> _ASSIGNMENT_
The lines from the one holding "Honest First (816, 815)" through the end of the records below are to be written out exactly, and nothing else; pictures are to be left out.

> _DATA RECORDS_
^^^^^^^^^^^^^^^^

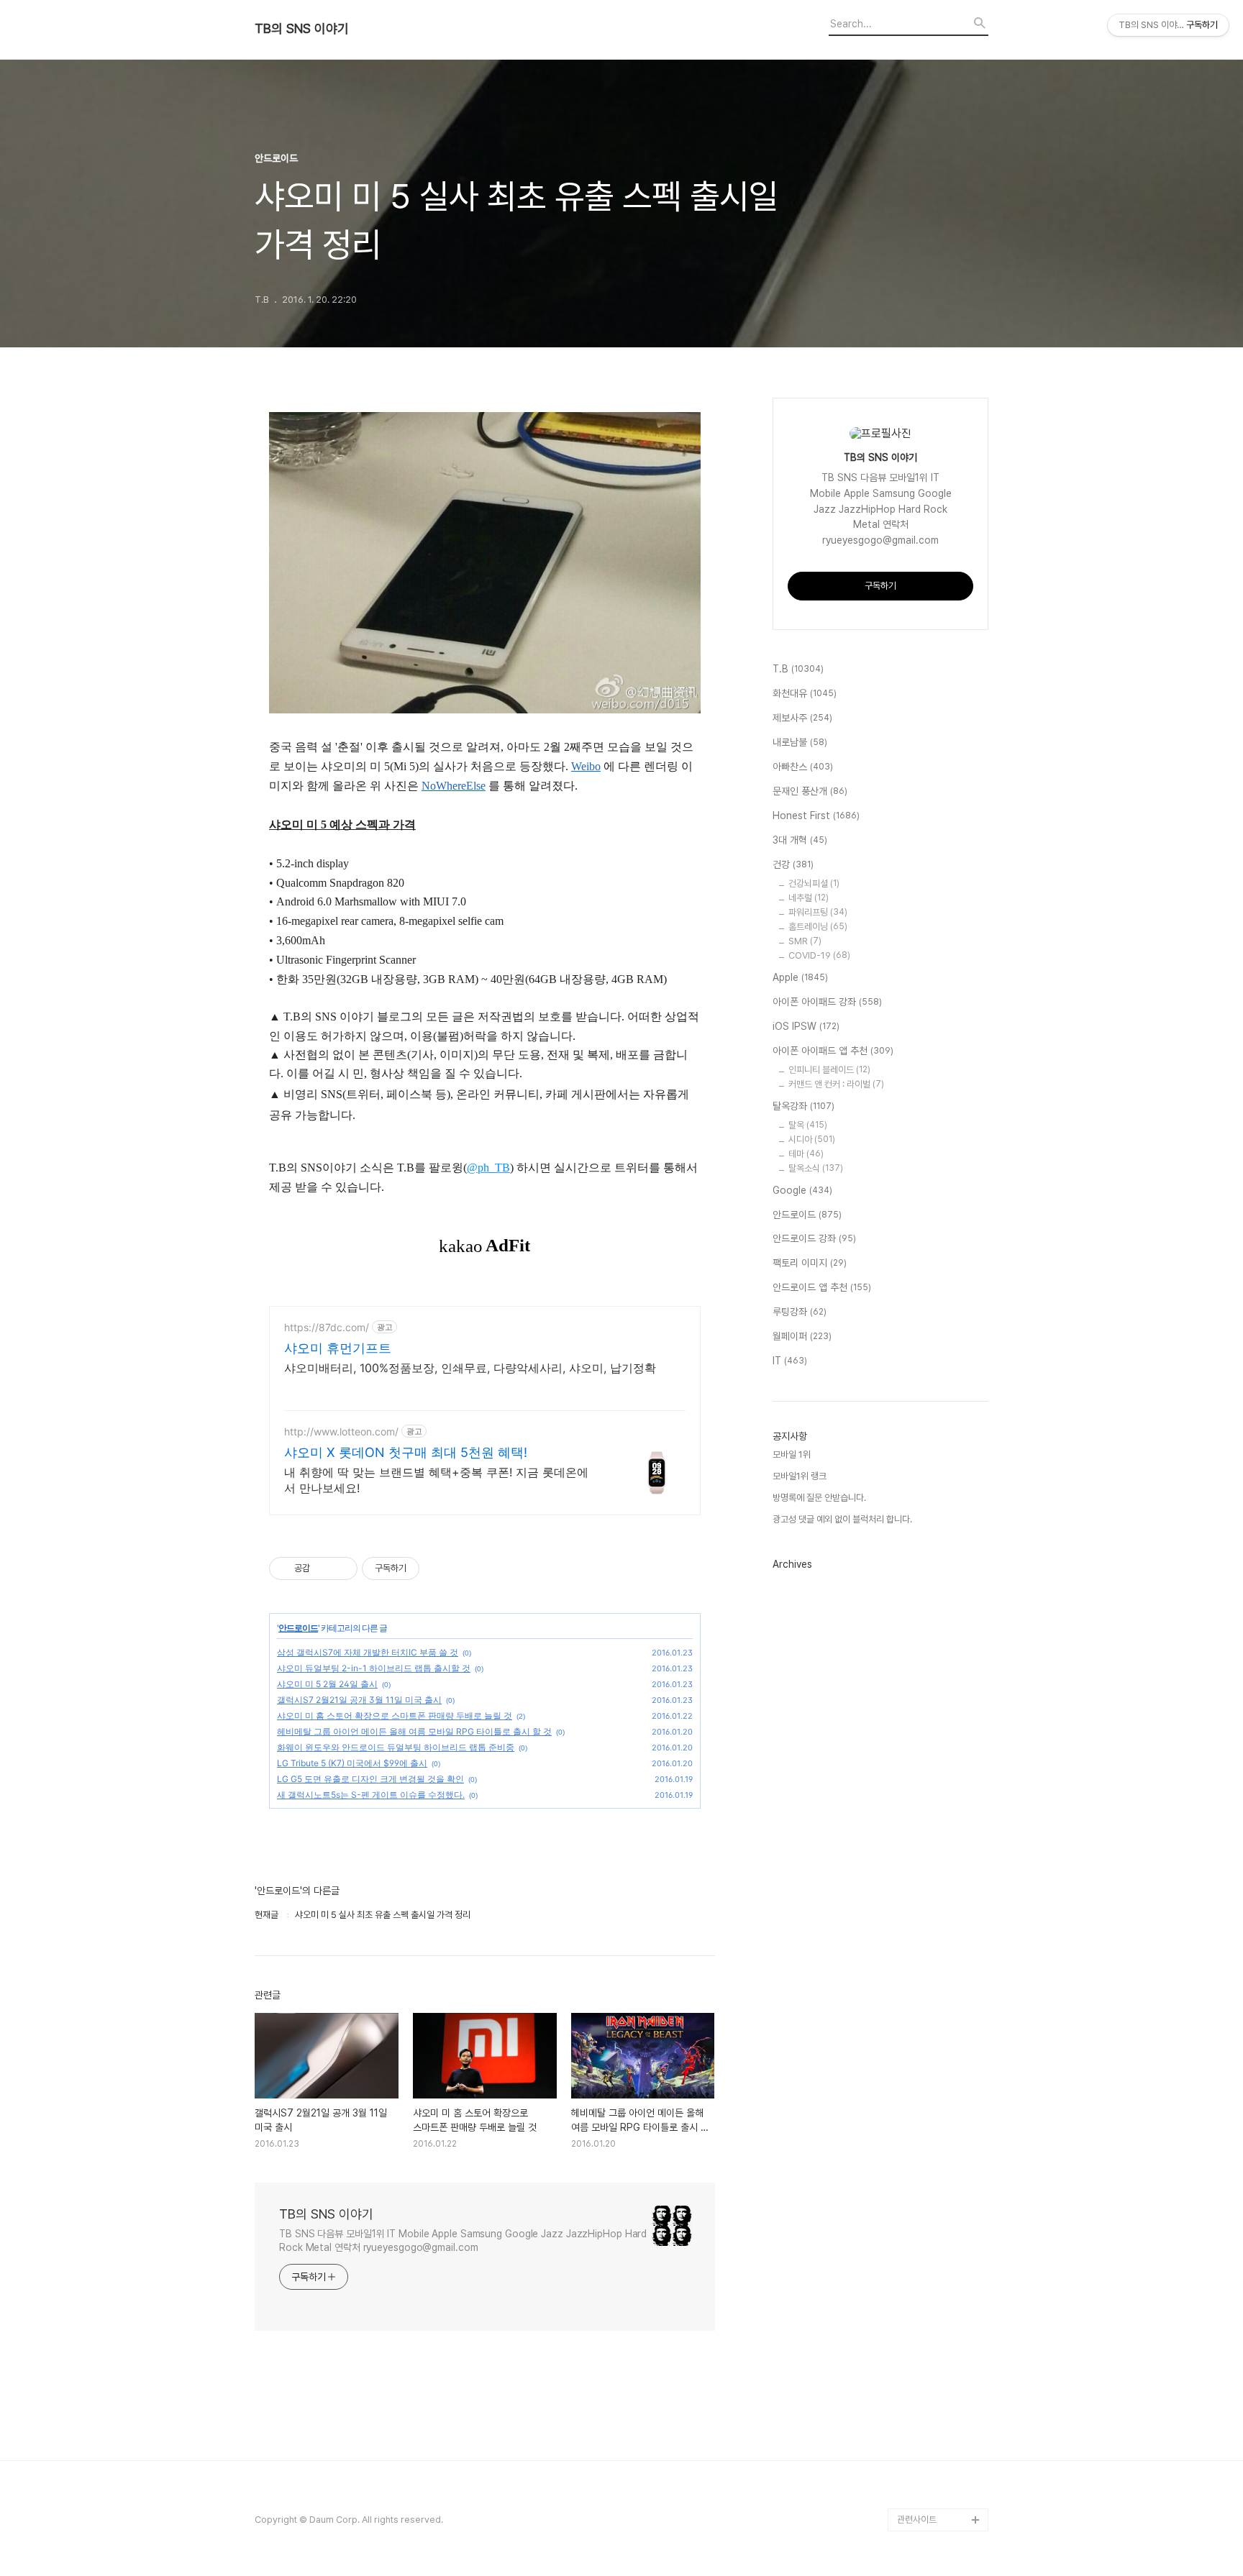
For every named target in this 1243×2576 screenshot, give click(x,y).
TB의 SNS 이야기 (302, 29)
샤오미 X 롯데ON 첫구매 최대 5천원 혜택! (405, 1452)
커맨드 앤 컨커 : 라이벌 (836, 1084)
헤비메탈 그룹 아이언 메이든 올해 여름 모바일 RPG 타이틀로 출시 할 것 (414, 1731)
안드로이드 (298, 1627)
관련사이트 (917, 2519)
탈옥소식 (815, 1168)
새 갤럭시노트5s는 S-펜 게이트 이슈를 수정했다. (371, 1794)
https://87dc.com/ (326, 1327)
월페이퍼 (802, 1336)
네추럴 (808, 897)
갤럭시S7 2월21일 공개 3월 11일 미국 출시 (359, 1699)
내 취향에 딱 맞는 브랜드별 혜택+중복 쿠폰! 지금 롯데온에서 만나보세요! (436, 1480)
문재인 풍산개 (810, 791)
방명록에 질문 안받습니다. (819, 1497)
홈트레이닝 (817, 926)
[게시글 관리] (341, 1568)
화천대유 (805, 693)
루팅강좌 (800, 1311)
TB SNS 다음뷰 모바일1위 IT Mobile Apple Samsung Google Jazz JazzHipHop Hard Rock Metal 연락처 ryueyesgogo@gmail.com (463, 2240)
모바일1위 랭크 (800, 1476)
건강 (793, 864)
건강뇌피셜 (813, 883)
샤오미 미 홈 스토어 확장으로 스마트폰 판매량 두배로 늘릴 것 (394, 1715)
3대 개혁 (800, 840)
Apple (800, 977)
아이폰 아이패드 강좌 (827, 1002)
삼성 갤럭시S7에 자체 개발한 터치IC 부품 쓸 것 (367, 1652)
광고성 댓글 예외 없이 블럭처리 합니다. (842, 1519)
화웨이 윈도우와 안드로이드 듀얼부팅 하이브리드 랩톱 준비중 (395, 1747)
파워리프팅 (817, 912)
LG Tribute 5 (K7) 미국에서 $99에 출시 (352, 1763)
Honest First (816, 815)
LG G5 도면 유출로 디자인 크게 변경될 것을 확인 (370, 1778)
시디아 (811, 1139)
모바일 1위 (792, 1454)
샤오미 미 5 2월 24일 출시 (327, 1683)
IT (790, 1360)
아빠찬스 (803, 766)
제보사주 (802, 717)
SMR (804, 941)
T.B (798, 669)
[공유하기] (323, 1568)
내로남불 (800, 742)
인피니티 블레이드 (829, 1069)
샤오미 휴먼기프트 (337, 1348)
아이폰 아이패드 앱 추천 (833, 1050)
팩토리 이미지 (810, 1263)
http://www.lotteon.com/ (341, 1431)
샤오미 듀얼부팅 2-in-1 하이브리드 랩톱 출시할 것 (373, 1668)
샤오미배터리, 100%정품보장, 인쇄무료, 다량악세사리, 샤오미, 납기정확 (470, 1368)
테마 (806, 1153)
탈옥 (807, 1125)
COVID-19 (819, 955)
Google (802, 1190)
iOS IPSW (806, 1026)
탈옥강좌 (803, 1106)
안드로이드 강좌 (814, 1238)
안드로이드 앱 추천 (822, 1287)
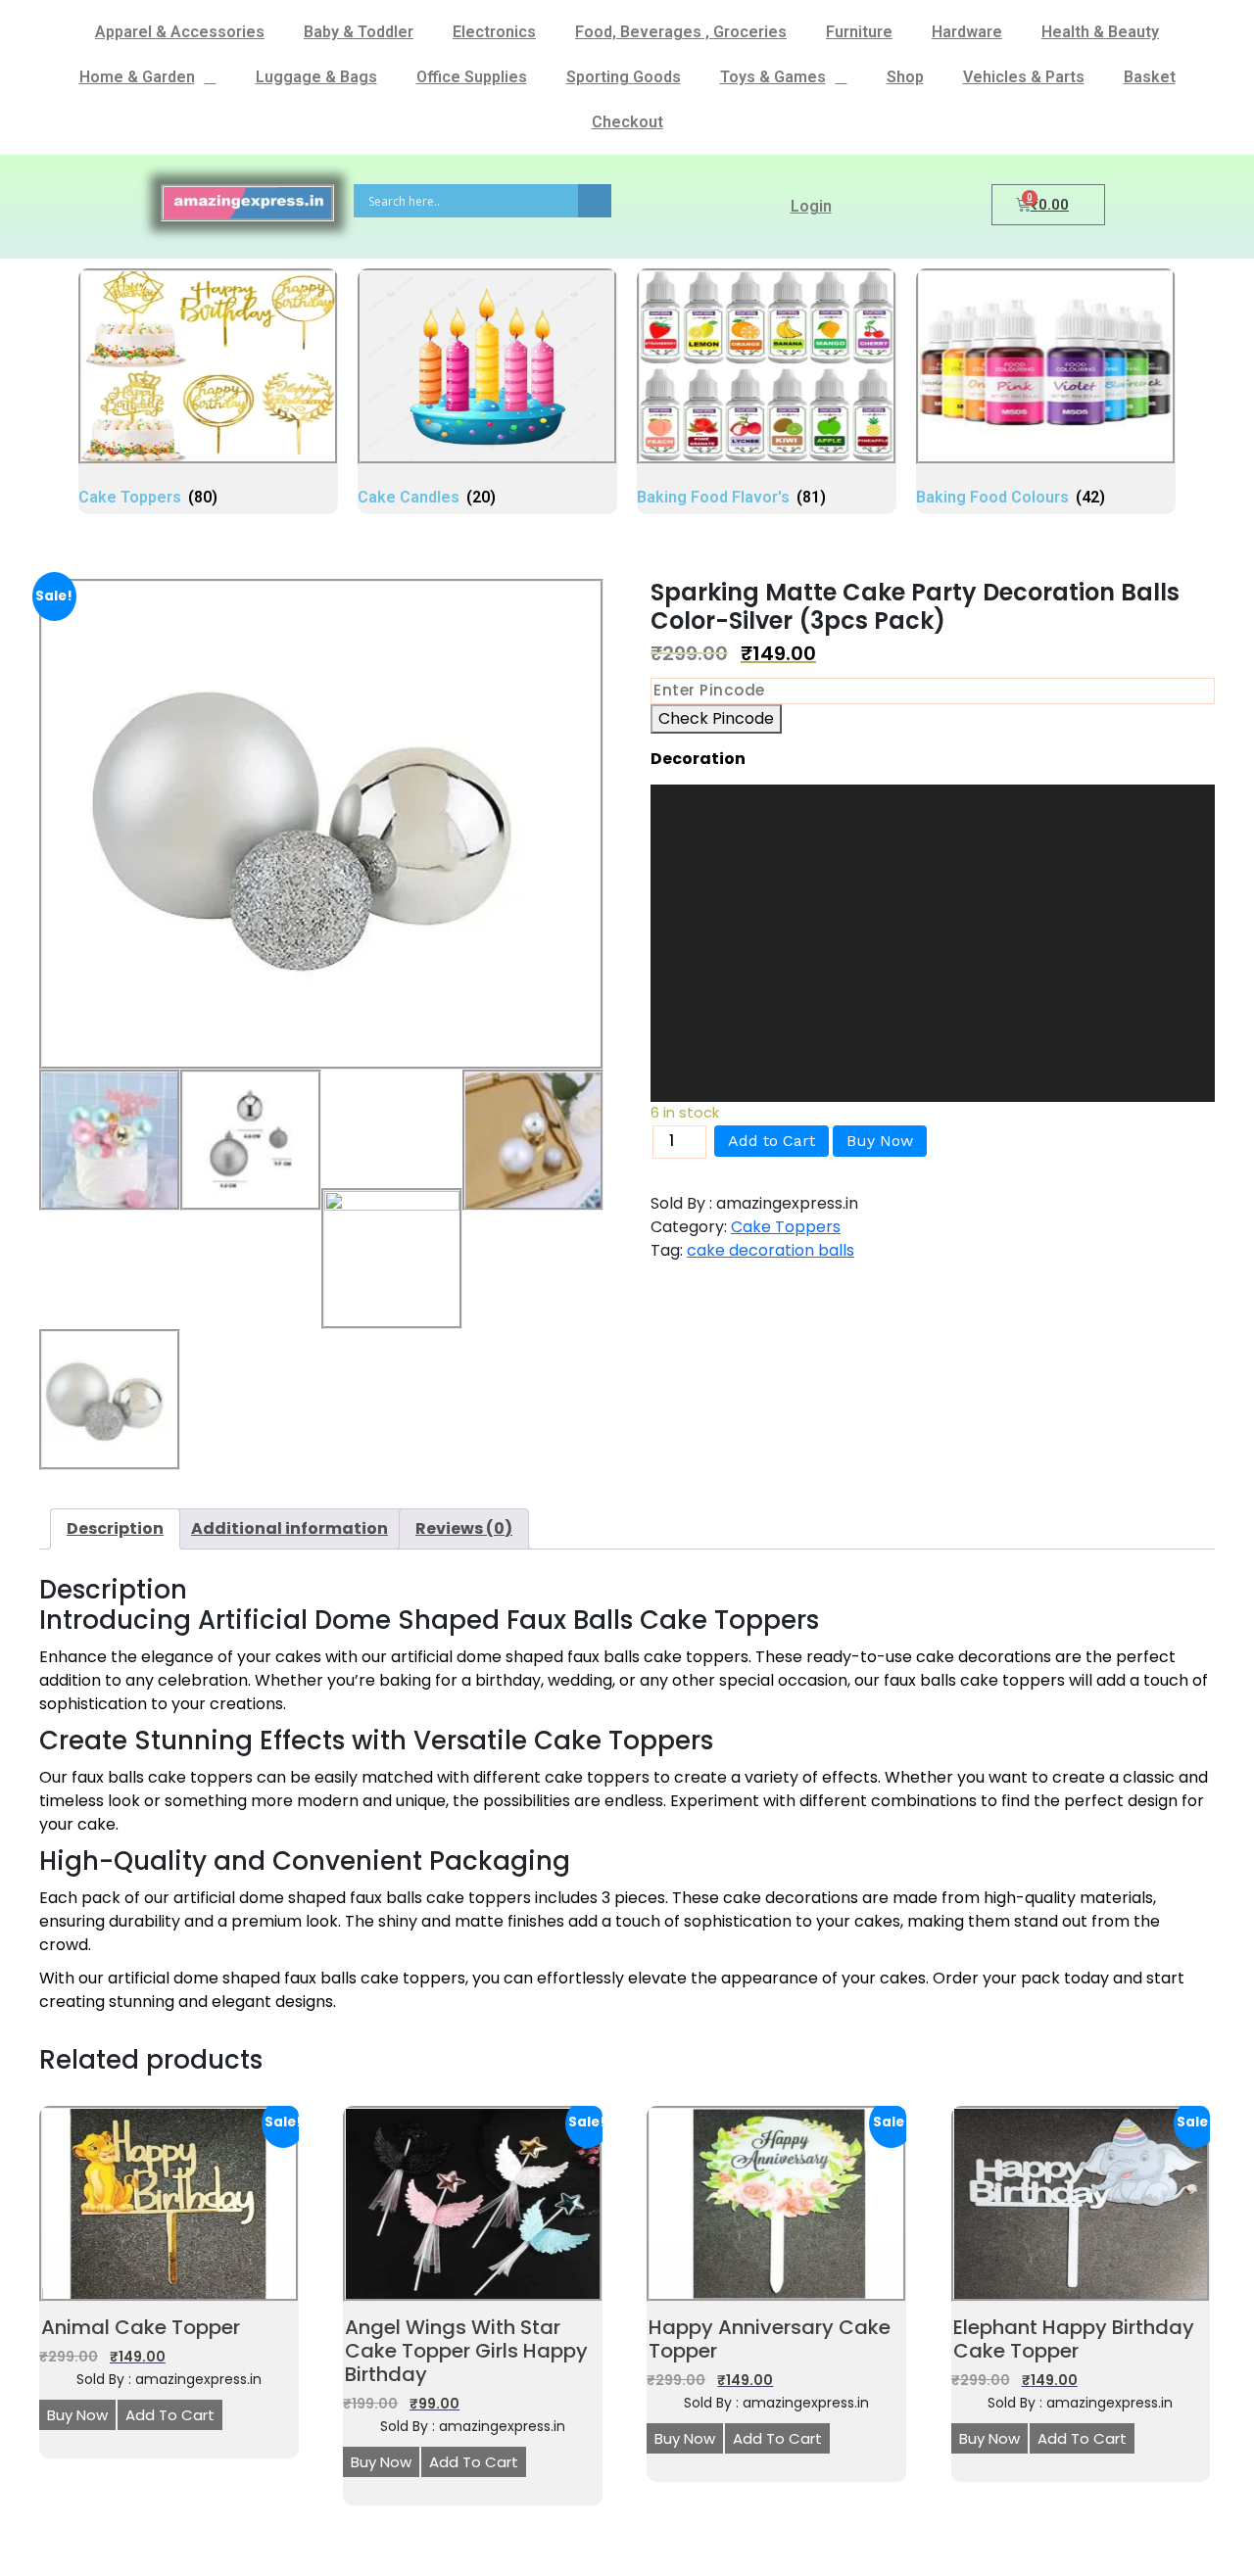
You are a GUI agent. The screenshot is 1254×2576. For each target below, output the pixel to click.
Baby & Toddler (358, 32)
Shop (905, 77)
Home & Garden (137, 77)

^^^^^^^^^^^^^^^^

> _WRITTEN ANSWER_
Honest First (816, 815)
LG G5 도면 유출로 디자인 크게 변경될 것을 확인 (370, 1778)
시디아 (811, 1139)
모바일 1위 (792, 1454)
샤오미 미 5 2월 24일 출시 (327, 1683)
IT (790, 1360)
아빠찬스 (803, 766)
제보사주 (802, 717)
SMR (804, 941)
T.B (798, 669)
[공유하기] (323, 1568)
내로남불 (800, 742)
인피니티 블레이드 (829, 1069)
샤오미 휴먼기프트 (337, 1348)
아이폰 아이패드 앱 추천 (833, 1050)
팩토리 이미지 (810, 1263)
http://www.lotteon.com/ (341, 1431)
샤오미 듀얼부팅 2-in-1 하이브리드 랩톱 출시할 것 (373, 1668)
샤오미배터리, 100%정품보장, 인쇄무료, 다량악세사리, 샤오미, 납기정확 (470, 1368)
테마 (806, 1153)
탈옥 (807, 1125)
COVID-19 (819, 955)
Google (802, 1190)
iOS IPSW (806, 1026)
탈옥강좌 (803, 1106)
안드로이드 강좌 (814, 1238)
안드로이드 앱 추천 (822, 1287)
You are a GUI agent. The screenshot is 1254×2576. For each target below, output the pixel to click.
Baby & Toddler (358, 32)
Shop (905, 77)
Home & Garden (137, 77)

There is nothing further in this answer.